At first glance, you might think I’m losing it with the title of this month’s rant. After all, who would pay anything for ‘zero’ or nothing? It turns out a lot of people try to get ‘nothing’ or ‘zero’ and end up with more than they bargained for at a very high cost to get there.

The most common example of this situation occurs when determining tolerances for setting masters used in a variety of measuring applications. Since ‘masters’ are involved, it is normal to want them to be more precise than the devices they are being used to set. Unfortunately, there’s more to it all than shifting a decimal point on a dimension.

The most common ‘masters’ used in dimensional work are gage blocks so it is natural to use them as a guide when their shape indicates they would be perfect for a particular application. The high order of precision provided by gage blocks is affordable due to the fact they are made to standardized sizes and tolerances in quantities. But, as luck would have it, their standardized sizes are rarely the nominal value being sought for a specific application. One way around this is to get a block maker to provide a special size block which most will do for a small bucket of money. A larger bucket of money will be required if the tolerance requested for this custom-size block is the same as its standard size equivalent.

After the economics of it all sinks in, it’s time to better define what you mean as a ‘master’ as a possible way to get what you need. If a gage block was chosen because it resembles the product feature to be measured, there may be little gained by considering anything else. However, if a custom-made gage block was chosen because of the precision associated with it while the part feature to be measured is cylindrical it would be an expensive choice.

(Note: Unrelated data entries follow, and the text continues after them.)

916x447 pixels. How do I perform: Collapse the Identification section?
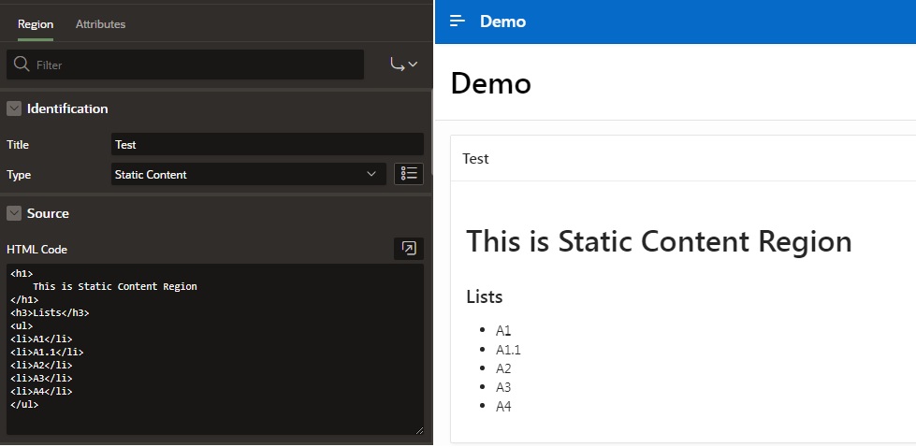(14, 108)
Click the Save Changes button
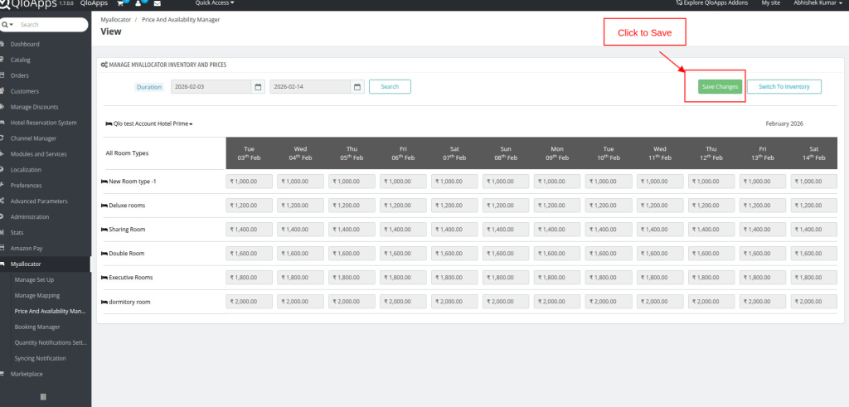This screenshot has height=407, width=849. pyautogui.click(x=719, y=86)
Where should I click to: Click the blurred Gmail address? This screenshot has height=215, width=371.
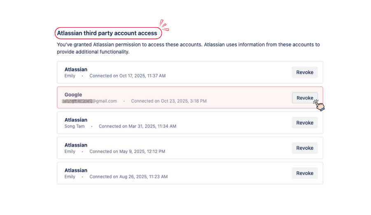(x=89, y=101)
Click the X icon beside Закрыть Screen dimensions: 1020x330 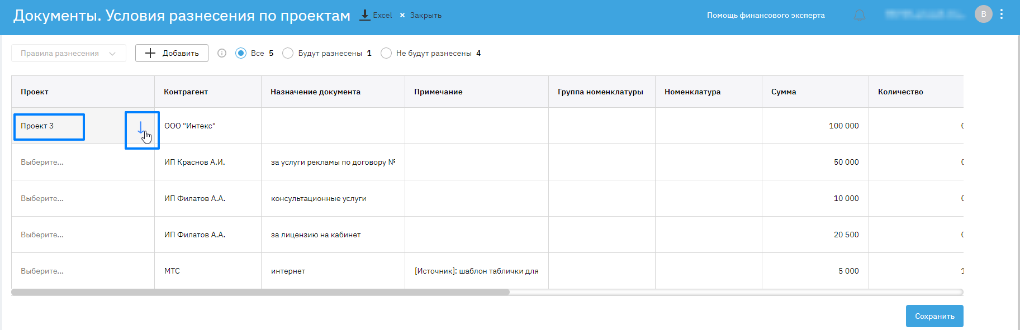tap(402, 15)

Once you have decided on the shape of a master, determining a tolerance for it is where most special master requests meet reality. If your master is a mid-limit one with a nominal value of say, 2.3324” how close to that value does it have to be? Conventional thinking would suggest it should be one decimal place better but that now takes it into ‘millionths’ territory which means higher cost. The lower cost alternative would be to get the master made to within +/-.0002”, which is cheaper, and then get it calibrated to the finer limit. You then ‘tell’ or set your measuring instrument to the actual value it should be displaying using this master and everything is good to go. But if you insist on everything being ‘zero’ along the way you will pay more and that goes for re-calibration costs as well.

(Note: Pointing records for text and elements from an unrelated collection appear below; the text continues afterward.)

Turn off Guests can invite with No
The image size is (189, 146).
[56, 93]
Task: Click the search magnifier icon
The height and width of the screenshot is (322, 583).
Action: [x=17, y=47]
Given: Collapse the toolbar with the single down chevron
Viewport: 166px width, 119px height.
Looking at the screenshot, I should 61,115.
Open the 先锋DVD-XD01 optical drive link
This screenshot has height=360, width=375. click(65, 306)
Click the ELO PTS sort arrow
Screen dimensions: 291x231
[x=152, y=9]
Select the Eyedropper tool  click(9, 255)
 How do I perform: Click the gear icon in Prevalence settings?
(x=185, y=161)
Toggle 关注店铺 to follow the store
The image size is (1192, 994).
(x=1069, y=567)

I should make clear that the master in my example is providing a physical set-point and is not suitable for calibration purposes unless used with other masters covering the range of the measuring instrument being used. In this latter case, the other masters could have similar offsets and be useful for calibration purposes as opposed to zero-setting purposes. The key is to know the actual measured values of the masters compared to the tolerances they were made to.

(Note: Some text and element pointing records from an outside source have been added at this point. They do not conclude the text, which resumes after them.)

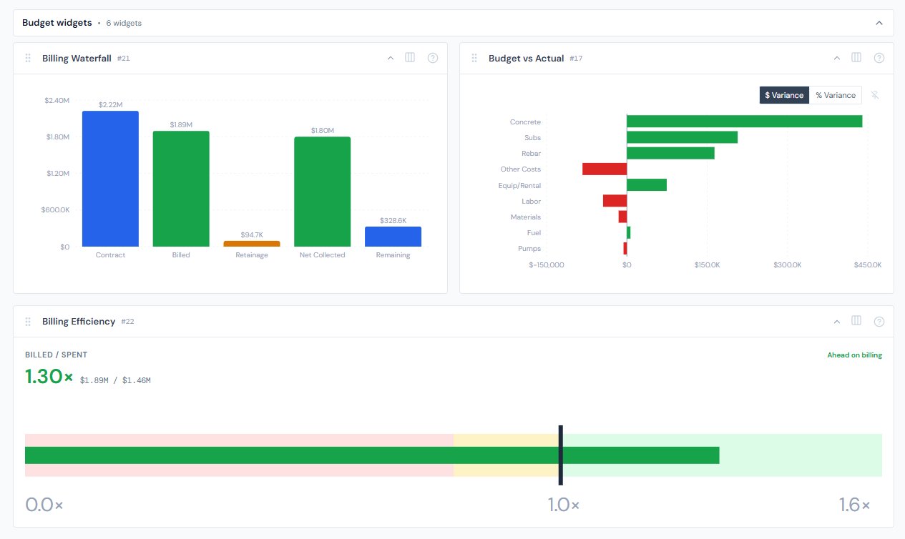Select the $ Variance option

[x=784, y=94]
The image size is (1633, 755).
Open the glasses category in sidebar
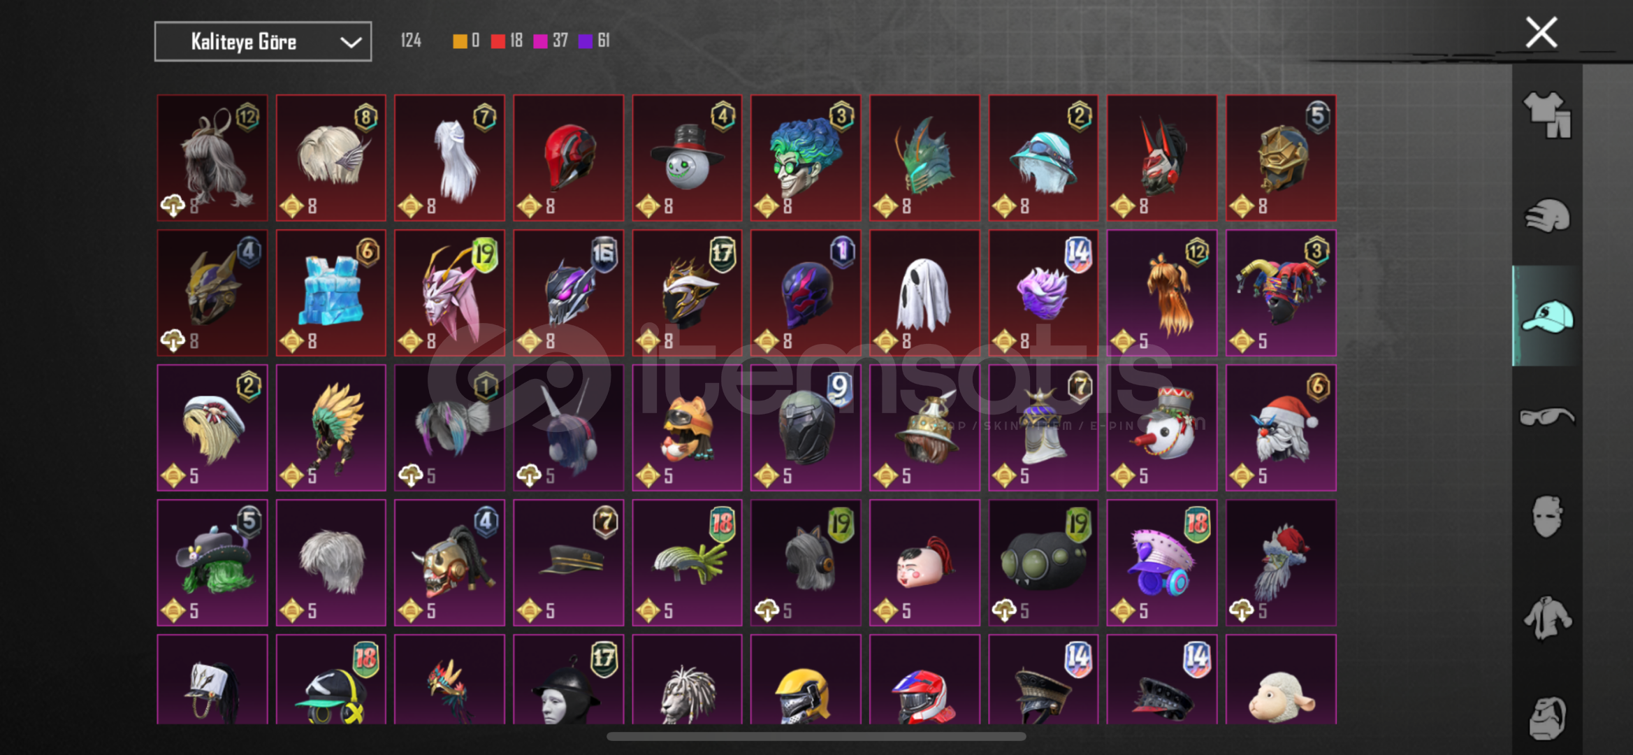[x=1547, y=417]
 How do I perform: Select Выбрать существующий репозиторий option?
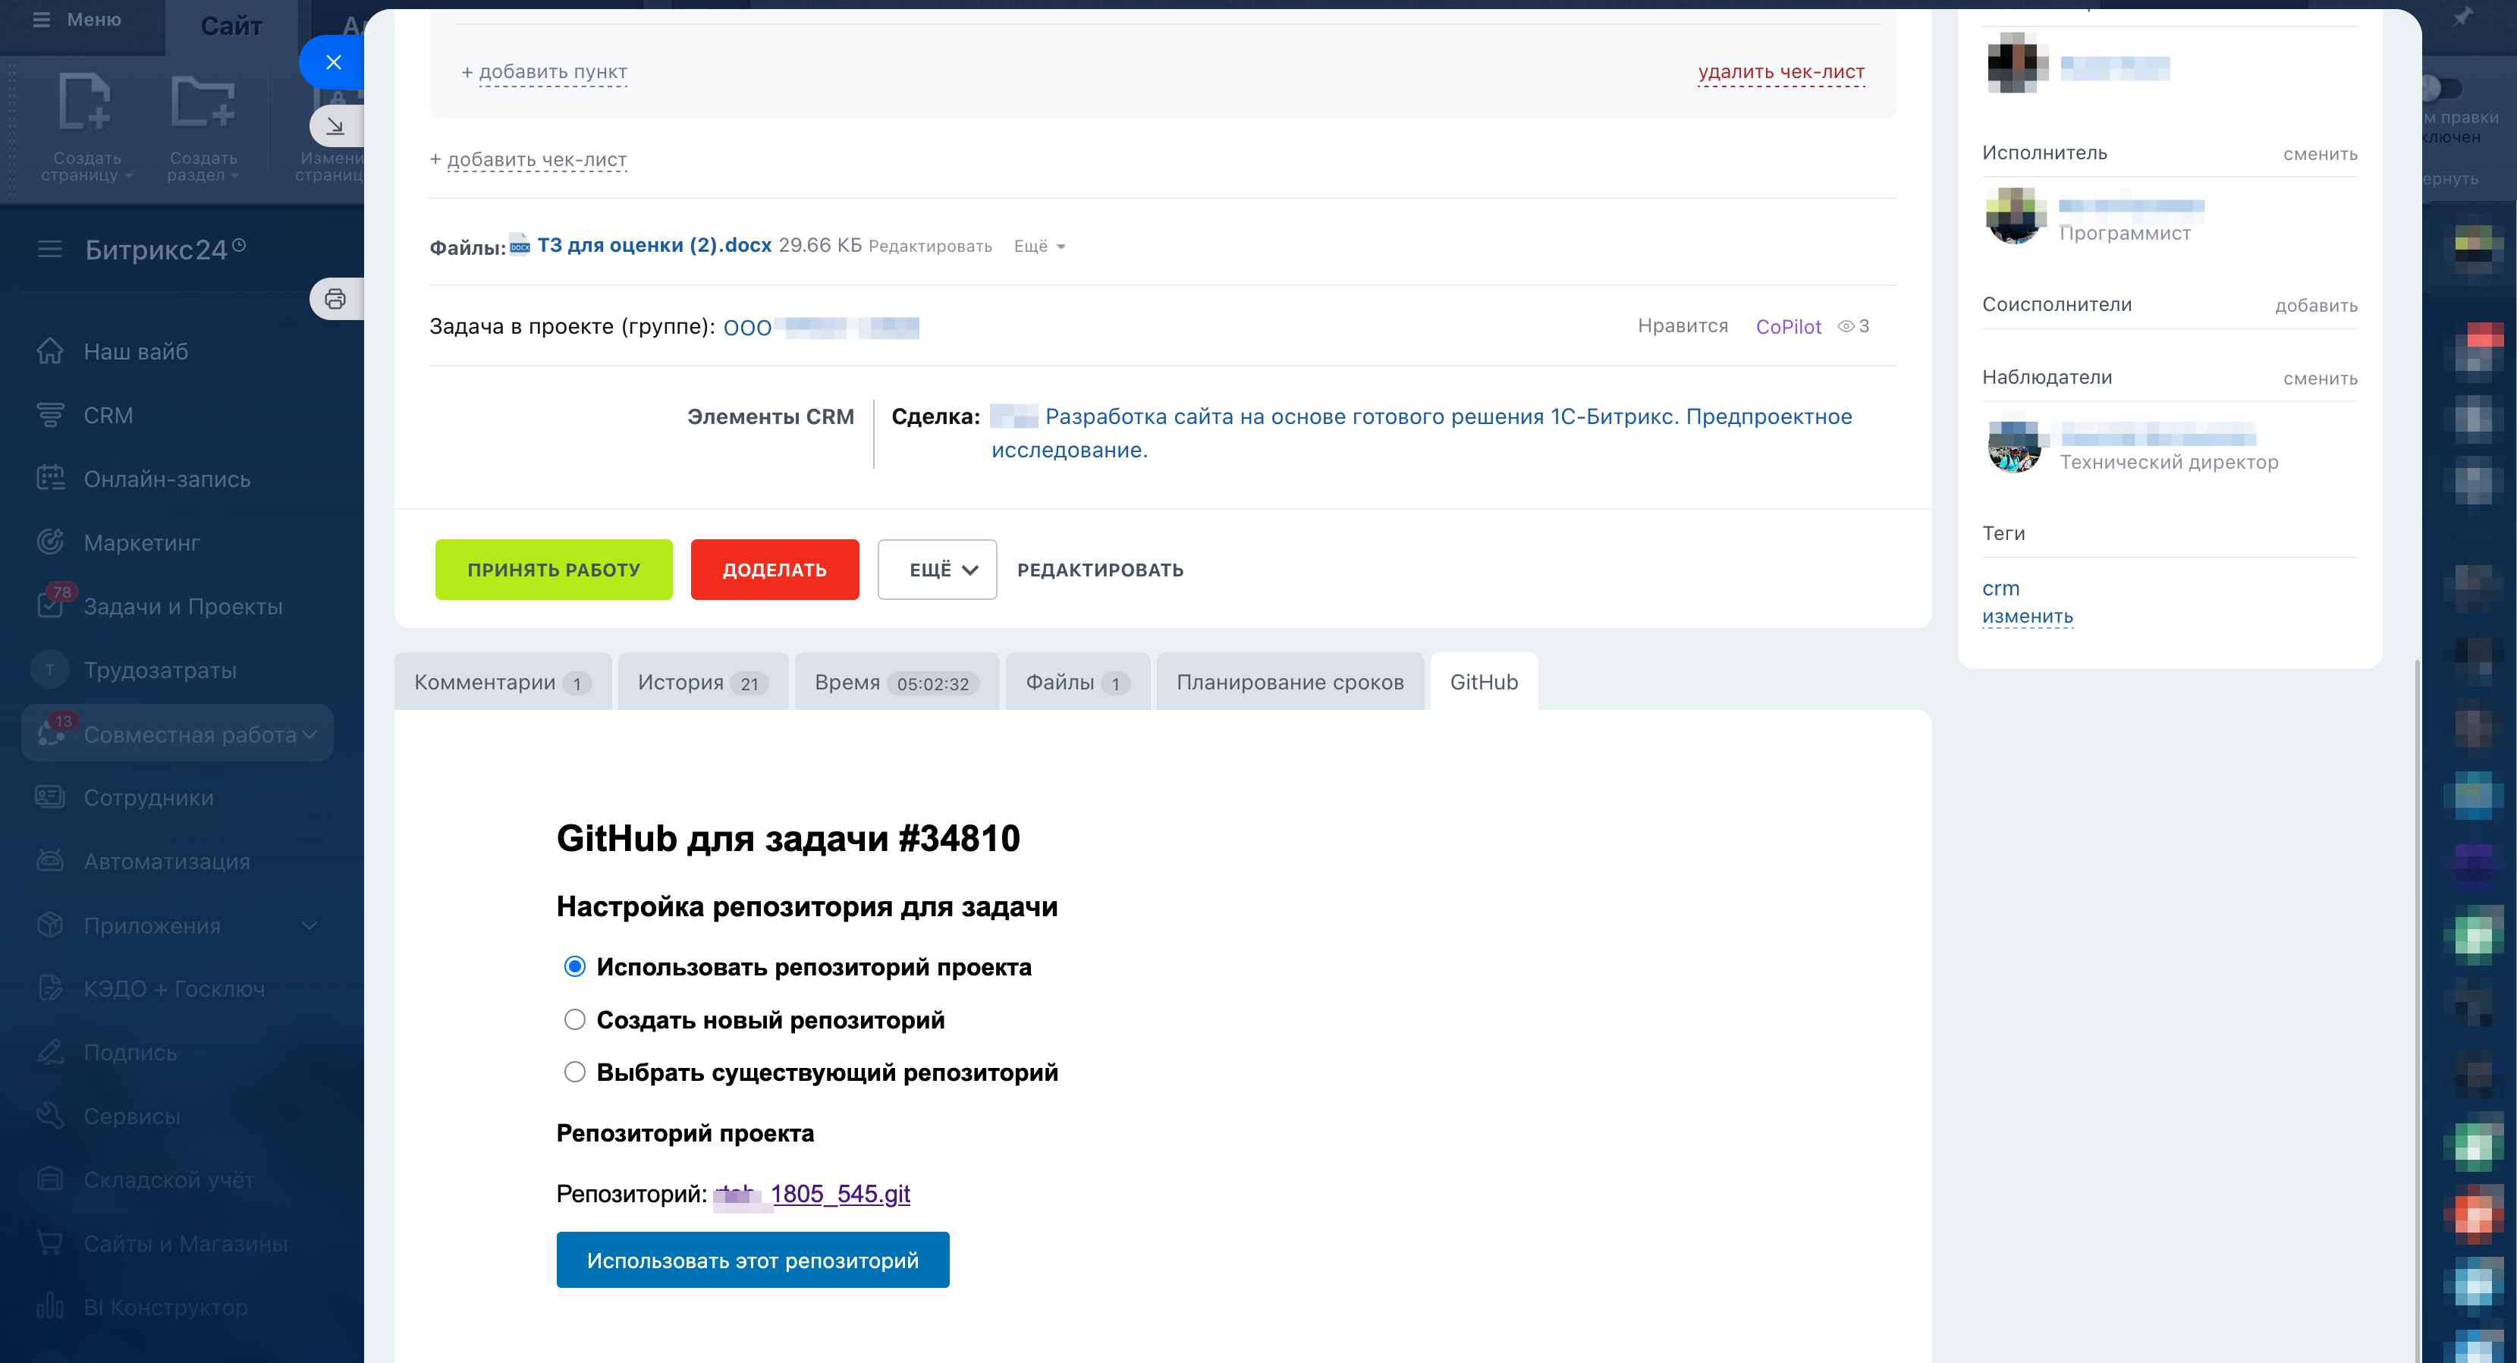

So where do the masters that are typically supplied with outside micrometers over 1” or 25mm fall into the grand scheme of things? They a recalled setting rods – or discs – for good reason. They provide a reference value or starting point within the range of the instrument. On their own, they are not suitable for calibrating an instrument over a range. To use an old military expression, they get you close enough for artillery but not much else.You need more than one physical master to get you to a bulls-eye situation.

This applies to the many masters made for use with outside micrometers that are supplied in steps of 1” or 25mm. For calibration purposes, you need several masters over a given range to provide meaningful calibration as many makers of them provide.

Save your sanity and keep ‘millionths’ out of your life and equipment if at all possible.